The Australian dollar has been falling against the Canadian dollar over the last couple of months, but we have finally entered an area that could attract a lot of buying pressure. This makes sense, because the Australian dollar is at an area of major support against the USD, which of course is the barometer of a currency strength in the Forex world anyway.
With that being said, let’s take a look at some of the reasons that we could see strength in this pair, from both a fundamental and a technical standpoint, it looks as if the stars are aligning for the buyers.
The latest Canadian inflation numbers have been rather soft, so for that reasoning alone there is a little bit of a negative bias when it comes to the Canadian dollar. Beyond that, we also have the US/China trade relations discussions going on, it looks as if we are probably going to at the very least get some type of delay to the tariffs, and that should be good for the Australian dollar as it is a bit of a proxy for China.

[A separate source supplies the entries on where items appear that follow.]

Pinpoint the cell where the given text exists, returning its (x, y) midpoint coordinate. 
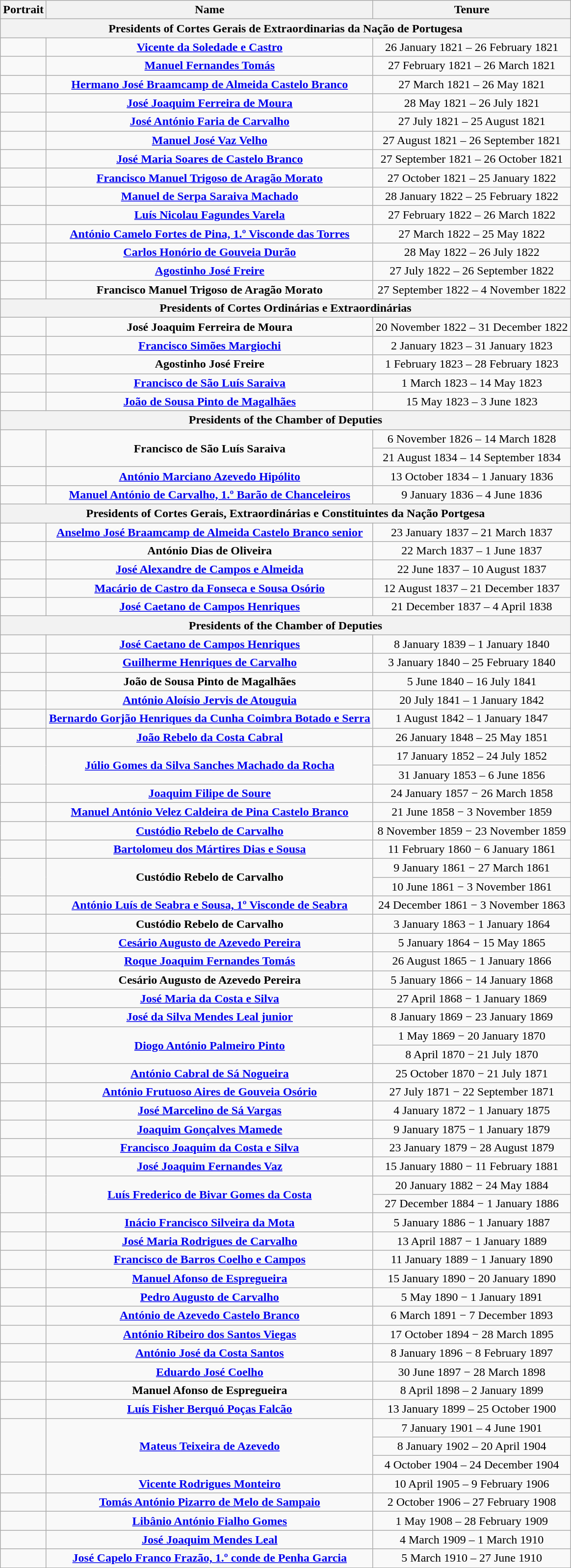
2 January 1823 – 31 January 1823 (472, 346)
Hermano José Braamcamp de Almeida Castelo Branco (209, 84)
20 November 1822 – 31 December 1822 (472, 327)
27 July 1871 − 22 September 1871 (472, 1092)
4 October 1904 – 24 December 1904 (472, 1466)
9 January 1875 − 1 January 1879 (472, 1130)
13 October 1834 – 1 January 1836 (472, 476)
27 October 1821 – 25 January 1822 (472, 178)
2 October 1906 – 27 February 1908 (472, 1504)
5 June 1840 – 16 July 1841 (472, 682)
26 January 1821 – 26 February 1821 (472, 47)
Anselmo José Braamcamp de Almeida Castelo Branco senior (209, 532)
9 January 1861 − 27 March 1861 (472, 869)
1 May 1869 − 20 January 1870 (472, 1037)
8 January 1896 − 8 February 1897 (472, 1354)
5 May 1890 − 1 January 1891 (472, 1298)
Diogo António Palmeiro Pinto (209, 1046)
26 January 1848 – 25 May 1851 (472, 738)
22 June 1837 – 10 August 1837 (472, 570)
9 January 1836 – 4 June 1836 (472, 495)
Manuel António de Carvalho, 1.º Barão de Chanceleiros (209, 495)
José Capelo Franco Frazão, 1.º conde de Penha Garcia (209, 1559)
4 March 1909 – 1 March 1910 (472, 1541)
21 August 1834 – 14 September 1834 (472, 458)
José Alexandre de Campos e Almeida (209, 570)
João Rebelo da Costa Cabral (209, 738)
Name (209, 10)
António Dias de Oliveira (209, 551)
António Ribeiro dos Santos Viegas (209, 1335)
José Maria Soares de Castelo Branco (209, 159)
Júlio Gomes da Silva Sanches Machado da Rocha (209, 766)
Manuel Fernandes Tomás (209, 66)
1 August 1842 – 1 January 1847 (472, 719)
Luís Frederico de Bivar Gomes da Costa (209, 1195)
José Maria Rodrigues de Carvalho (209, 1242)
Manuel de Serpa Saraiva Machado (209, 196)
8 April 1870 − 21 July 1870 (472, 1055)
Joaquim Gonçalves Mamede (209, 1130)
1 March 1823 – 14 May 1823 (472, 383)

Remember, the Australian supply China with most of their hard materials, such as copper and iron. Because of this, if the Chinese economy or economic situation is doing well, that typically reflects itself in the value of the Australian dollar. As for the Canadian dollar, the lower inflation numbers and the possibility of a caught to the interest rate in the future has the Loonie looking a bit soft. However on the other side of the equation we do have the crude oil markets that could drive up demand for the Canadian dollar. Because of this, I think it may soften some of the impulsive move to the upside unless of course we get an actual deal between the Americans and Chinese, which would trump everything else and send this market much higher.
Technical set up
The technical set up is that we are sitting at an area that has previously been support, and of course we are sitting at the 61.8% Fibonacci retracement level. That’s obviously a very good sign, and at this point I do believe that the market is likely to respect that level as it has been an area of significant strength in the past anyway. Beyond that, looking at the daily candle stick from Thursday, you can see that there was a lot of buying pressure underneath. As we roll into the Friday session, we are seeing a bit of stability, which is the beginning of the market trying to rally. I believe at this point we are waiting for some type of news coming out of Washington DC with the Americans and the Chinese, to give us the “all clear” as far as buying the Aussie is concerned.
With all of those things coming together, it makes a lot of sense that the buyers are sitting underneath and trying to take advantage. However, the noise probably will continue to be deafening, so keep that in mind. With that, we also have the weekend coming that will almost certainly give us some type of headline to react to in the morning on Monday.
The take away
At this point, it’s very likely that the risk is to the upside and not the down, as we have so much of a large cluster of support just below the 0.93 handle, which of course has us with a slightly large stop loss, but nothing that can’t be worked around with proper money management. To the upside, we could revisit the 0.7975 handle which would be a complete move from the retracement that you would expect as a Fibonacci trader.
The only way this market melts down more than likely is if something comes out that pretty much kills the idea of some kind of resolution between the Americans and the Chinese, something that seems very unlikely at this point as both countries are starting to feel the pain of this trade war.